We still get a fairly lively affair with the 5.1 mix. Ambient noise is constant and engrossing. Tiny people chatter away in the rear channels as they wonder who this new giant is. LFE booms whenever Gulliver takes a step or when he's escaping from the ropes that have fastened him to the ground. Dialogue is clear and intelligible. Panning effects work smoothly as is evidenced by the sea battle where hundreds of tiny cannonballs whiz towards Gulliver's stomach only to be turned back by his flabbiness.
Fans of the show will most likely be enthralled by this audio presentation, but it's disappointing that Fox saw fit to not give us the true theatrical experience on this release.
'Gulliver's Travels' is mindless and boneheaded.

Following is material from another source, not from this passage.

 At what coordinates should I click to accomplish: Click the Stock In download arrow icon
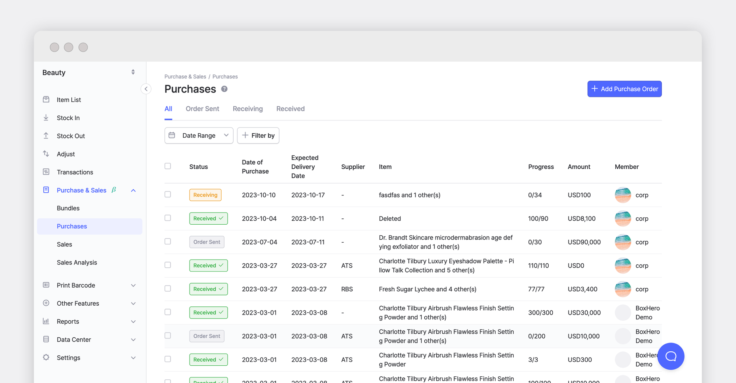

It has maybe a handful of chuckles tucked away in its mess of a movie. What is it about modern comedy writers that think bodily functions mean humor? A guy gets crushed by Jack Black's half-covered butt and sucked up into his butt crack. Yeah, pure comedy gold. The video and audio are solid, but it would have been nice if Fox saw fit to include the theatrical 7.1 presentation along with this Blu-ray. There's quite a few special features, but they're pretty much all promotional fluff. Even though the overall score rounded out at three stars, you should still skip this one. You won't be sad that you missed it.